I think she's rude actually!

HeyDuggee Thu 16-Jul-15 15:50:25

You're way too nice and she's behaving like a sulky teenager, not a 23 year old adult.

Perfectly ok to say tomorrow morning ..I've slept on it as well, and thinking about it more... I have to put my young children's best interest first. I understand you might be homesick, but it is not acceptable to ignore my children because you are in a mood. This is not the first time I'm having this conversation with you and if you stay, it won't be the last time....

msgrinch Thu 16-Jul-15 16:16:51

Oh op you really do sound like a lovely employer. I really hope you get this sorted as you've been wonderful to her.

mrsmeerkat Thu 16-Jul-15 18:25:03

Did you do anything more about her op?

HuckleberryMishMash Thu 16-Jul-15 18:29:53

If only I'd worked for you when I was an au pair OP.

You sound like a brilliant employer and you have made so much effort to help her settle in.

I hope things resolve well whatever the au pair decides to do.

Jen1610 Thu 16-Jul-15 18:36:01

wow where do you live? I want to be your au pair. She actually doesn't sound like she does much work and seems to be getting a pretty good deal out of it in return?

pjsgalore Thu 16-Jul-15 20:54:56

Hi everyone! My lovely online supporters during this horrible little period!! THANK YOU ALL. Well, amidst a lot of tears this morning, I asked her if she'd made a decision, and she said she is missing her boyfriend too much and is going to go home. I told her I totally understood and we had a hug. I felt quite relieved….well really relieved actually.
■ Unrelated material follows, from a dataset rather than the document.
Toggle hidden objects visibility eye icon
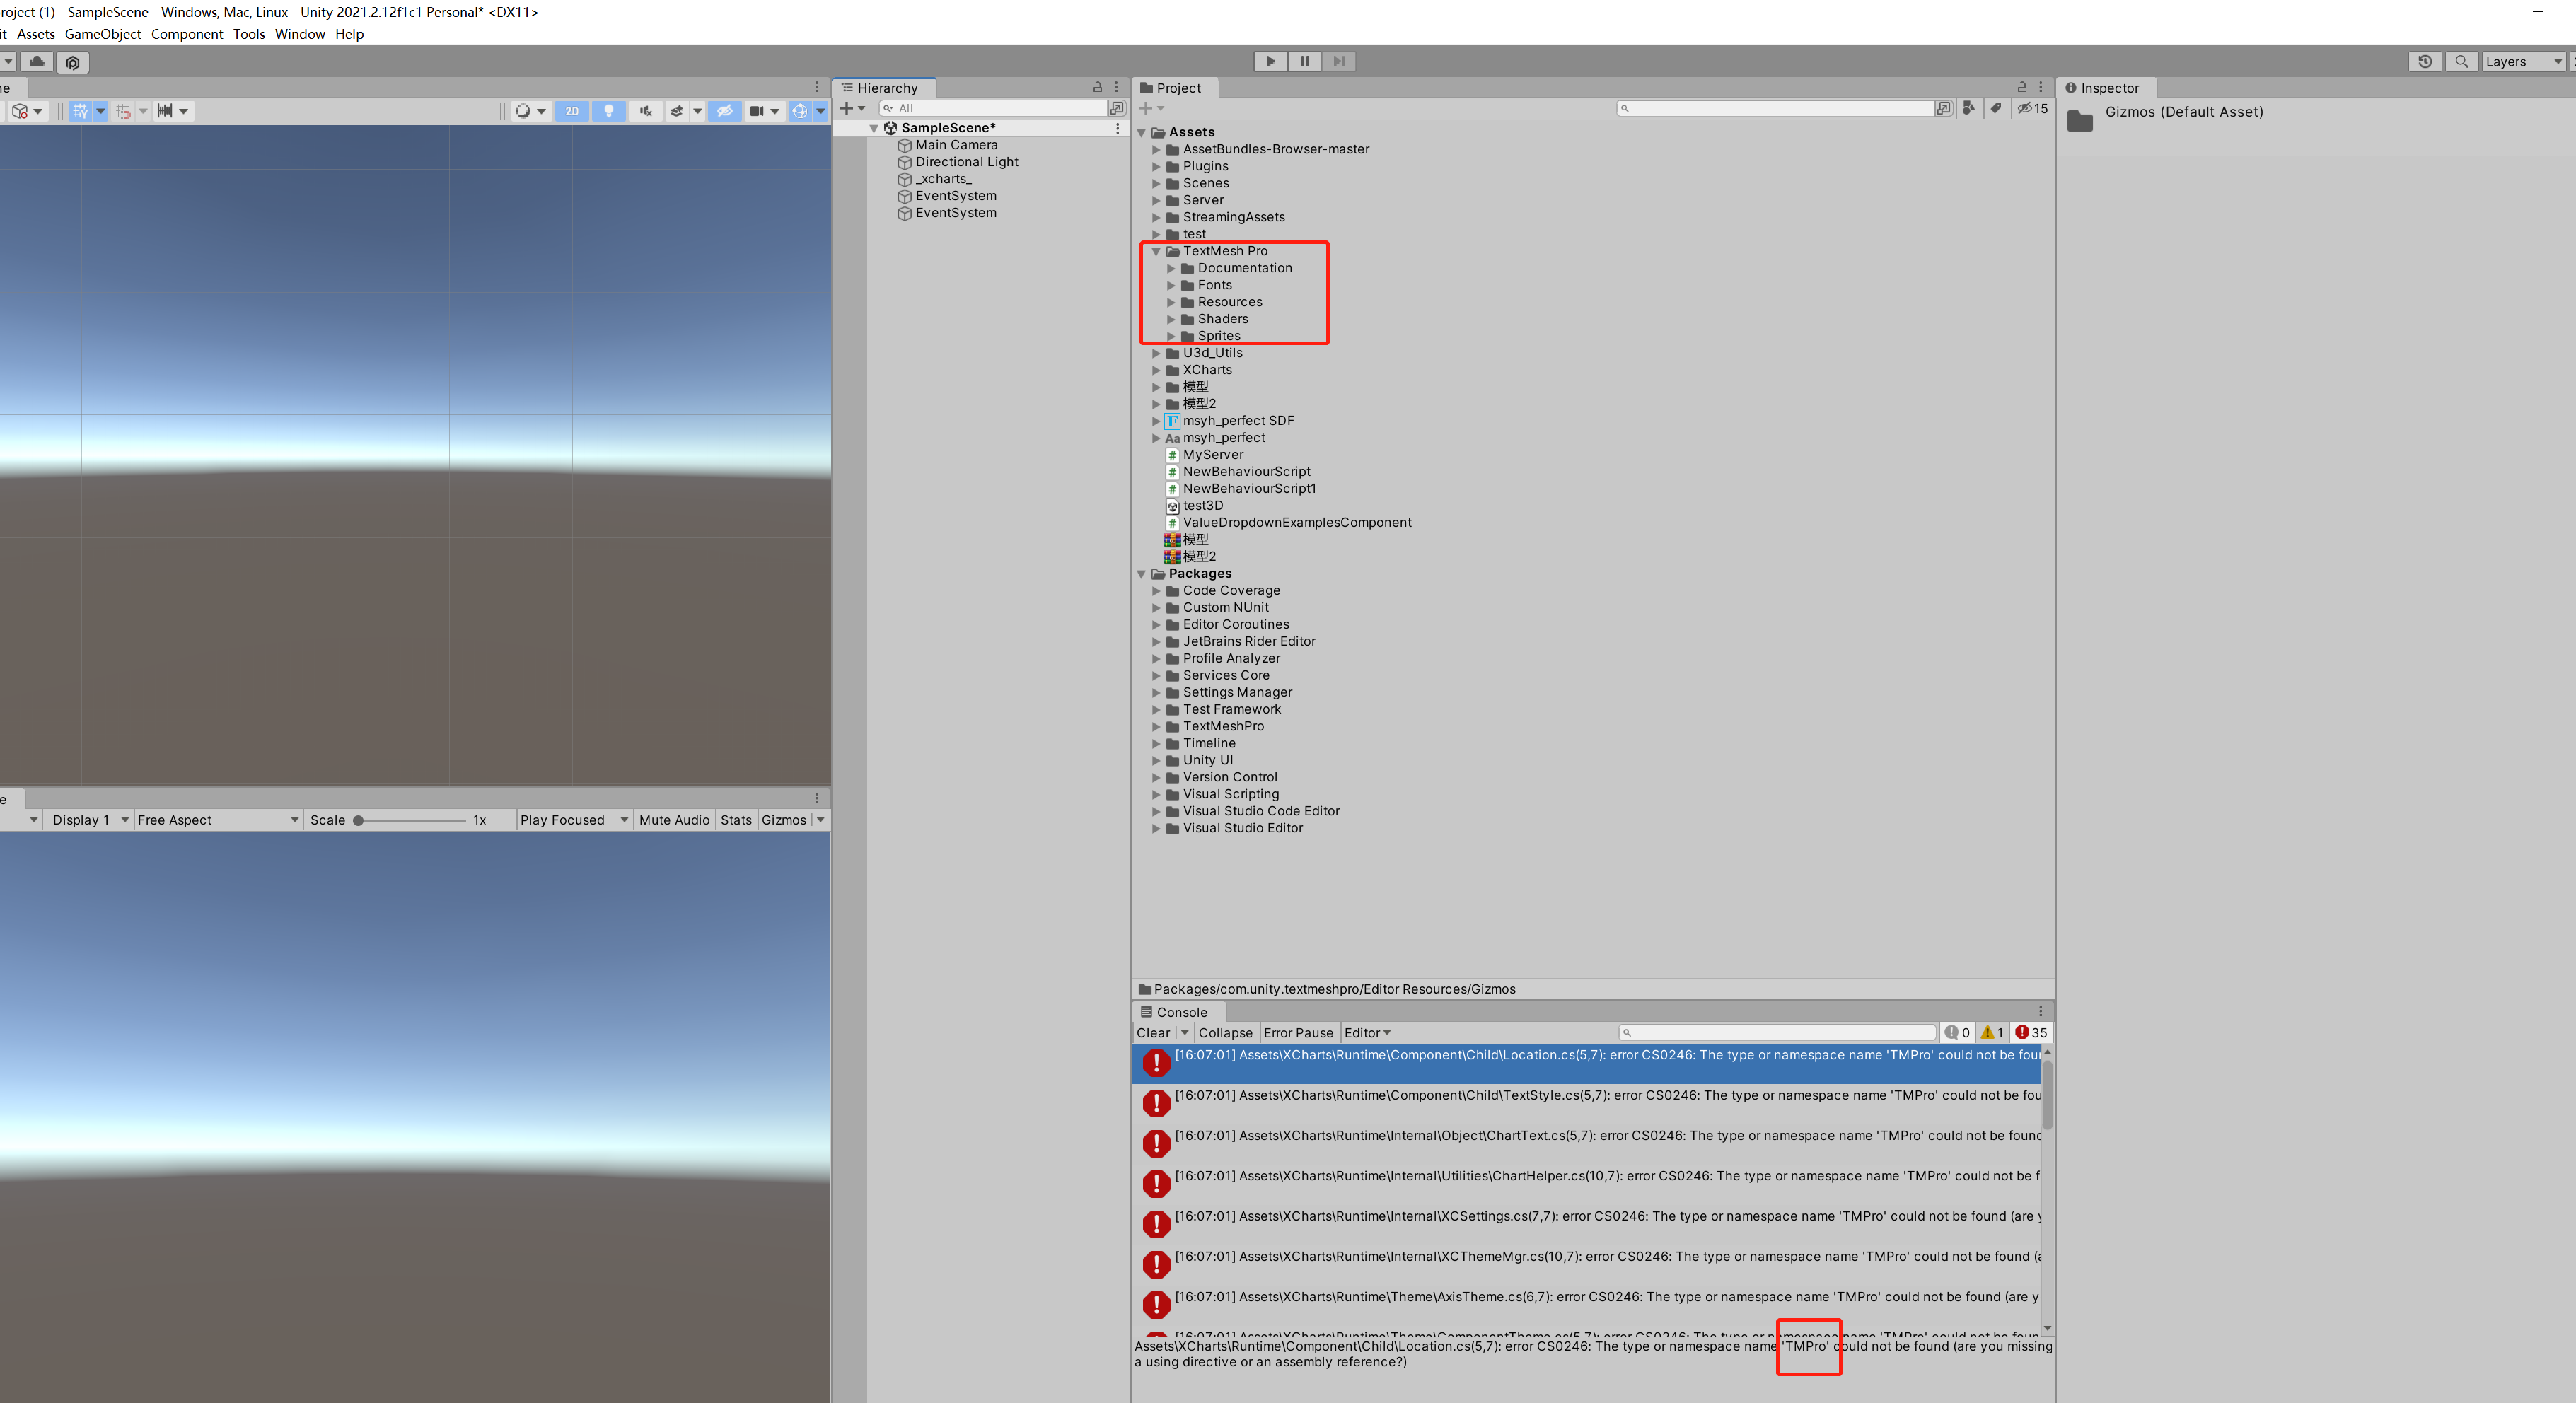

I think she feels very guilty and conflicted about it, and for the first time in ages has tried really hard to be cheerful and nice today. So that's nice… she leaves in two weeks. What a wasted opportunity - apparently her parents are furious about it. Anyway, she's not ready, and you have to make your own mistakes and decisions. I hope she's happy and doesn't it regret it when she gets back to Spain.

I'm now feeling a bit gun-shy about trying for another one. But she was here for five months, so not too bad. I'm hoping maybe I can find a girl who already lives here, so I can meet her face to face - and so she's also used to living away from home. we'll see! I think for tonight I'm just going to relax in front of Netflix with some popcorn and not think about it.

Thank you all again! And any further tips on how to find lovely au pairs would be much appreciated.

Purplepumpkins Fri 17-Jul-15 06:38:58

Hey, just to say I think you sound lovely! I'm a nanny so believe me it makes a ton of difference having a nice understanding employer. Second don't let this experience or you off, I would recommend maybe an au pair plus who is slightly older and more experienced I think that way you will hopefully avoid this situation again.